Abílio Amiguinho: “Os ventos da democracia”

"Ventos do Nordeste Alentejano". A opinião de Abílio Amiguinho (professor jubilado do ensino superior)

São 50 anos dela. Precisamente mais dois do que aquele tempo longo em que nos foi negada. Instituímos, de vez, e consolidámos o direito a votar. A liberdade de expressão fez o resto, pela discussão de ideias, ainda que longe do desejável, e pela sua afirmação, assentando, agora, em poderosos alicerces, uma democracia representativa.

Mas democracia, como o poder do povo, vai muito para além da liberdade outorgada. Consagrou direitos e, obviamente, deveres, como pilares da cidadania. Precisamente para que, usando-os, o povo clame por justiça social e se insurja contra toda a espécie de iniquidades.
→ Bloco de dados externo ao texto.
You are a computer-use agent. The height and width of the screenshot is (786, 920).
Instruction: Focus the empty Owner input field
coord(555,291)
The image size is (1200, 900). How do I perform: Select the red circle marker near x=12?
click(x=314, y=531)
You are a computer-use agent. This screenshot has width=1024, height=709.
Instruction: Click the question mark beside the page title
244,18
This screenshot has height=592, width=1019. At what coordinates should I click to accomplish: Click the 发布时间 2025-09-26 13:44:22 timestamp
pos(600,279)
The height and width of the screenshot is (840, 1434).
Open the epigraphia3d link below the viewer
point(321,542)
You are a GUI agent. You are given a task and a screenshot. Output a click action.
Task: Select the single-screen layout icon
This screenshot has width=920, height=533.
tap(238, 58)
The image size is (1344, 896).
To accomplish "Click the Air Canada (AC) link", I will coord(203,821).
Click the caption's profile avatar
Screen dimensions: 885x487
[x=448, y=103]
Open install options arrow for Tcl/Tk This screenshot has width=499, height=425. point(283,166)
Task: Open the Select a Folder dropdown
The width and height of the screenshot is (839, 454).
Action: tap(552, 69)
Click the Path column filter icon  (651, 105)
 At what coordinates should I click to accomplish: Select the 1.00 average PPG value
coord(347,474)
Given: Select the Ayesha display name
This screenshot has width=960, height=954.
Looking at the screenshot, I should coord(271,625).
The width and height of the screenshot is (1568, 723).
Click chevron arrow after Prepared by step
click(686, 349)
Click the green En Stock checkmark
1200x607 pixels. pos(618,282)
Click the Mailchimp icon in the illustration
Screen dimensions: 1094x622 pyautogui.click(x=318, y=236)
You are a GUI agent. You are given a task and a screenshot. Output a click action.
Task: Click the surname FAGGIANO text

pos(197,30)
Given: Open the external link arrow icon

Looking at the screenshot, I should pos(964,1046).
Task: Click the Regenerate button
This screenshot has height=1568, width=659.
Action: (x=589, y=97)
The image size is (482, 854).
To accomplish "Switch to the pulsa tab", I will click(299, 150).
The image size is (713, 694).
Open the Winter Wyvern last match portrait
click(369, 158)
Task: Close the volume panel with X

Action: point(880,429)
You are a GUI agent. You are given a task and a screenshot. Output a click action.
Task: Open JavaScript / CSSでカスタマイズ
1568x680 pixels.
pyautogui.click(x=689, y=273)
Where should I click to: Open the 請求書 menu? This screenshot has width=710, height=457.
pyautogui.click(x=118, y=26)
Participando social e politicamente por sua iniciativa ou se quem exerce o poder, legitimado pelo voto, lhe concede oportunidades para isso.

Mas, para muitos, a democracia parece ter-se reduzido ao exercício do voto livre. Quase, como se a partir daí não houvesse contas a prestar pelos que foram eleitos. Ou se a política, como arte e prática que visa assegurar o bem comum, fosse uma mera delegação de poderes para que os que a exercem, sem atender ao que se diz e se ouve, para a concretização desse propósito.

Enfim, há que reconhecê-lo, estamos ainda muito aquém de um quadro de democracia participativa, que fomente o exercício da cidadania. Para que à liberdade se adicione deliberadamente maior implicação do povo, para um efetivo exercício do seu poder na prossecução na melhoria global das suas condições de existência.

O sinal foi dado nas últimas eleições e a mensagem parece ter passado. O primeiro veio pelo uso da quase exclusiva arma que o povo tem ao seu alcance. Isto é, o voto, depois de, anos a fio, muitos terem vindo a prescindir dele. Fizeram-no, agora, e sou dos que também assim o consideram, grandemente como protesto ou mesmo revolta. A mensagem que passou está nas afirmações reiteradas de recuperar os descontentes ou desencantados, por um largo espetro do quadro partidário. Espero que não se pense apenas que se vai lá pela recorrente e gasta narrativa da maior proximidade entre os cidadãos eleitos e quem os elegeu, no contexto da democracia representativa.

Se a governança local já lançou mão de instrumentos, ainda assim exíguos, como, por exemplo, os orçamentos participativos, a nível do Governo do país há uma mão cheia de quase nada e outra de coisa nenhuma. Urge, pois, passar das intenções aos atos,neste plano como noutros.

Sintomaticamente até no da democracia representativa. Quantas razões de queixa daquele quase um milhão de portugueses cujo voto para nada serviu, dado que não elegeu ninguém. Ironia suprema: Portalegre, o mais pequenino círculo eleitoral do país, com apenas dois deputados, é o que mais votos esbanja. Não será preciso acrescentar muito mais, para perceber da urgência do cuidar da saúde da nossa democracia. Mesmo no fundamento da que traduz votos em representantes. Contudo, e longe vá o agoiro, é no interior e no aprofundamento da democracia que há soluções para os seus problemas. O que nunca fará sentido é limitá-la e muito menos suspendê-la.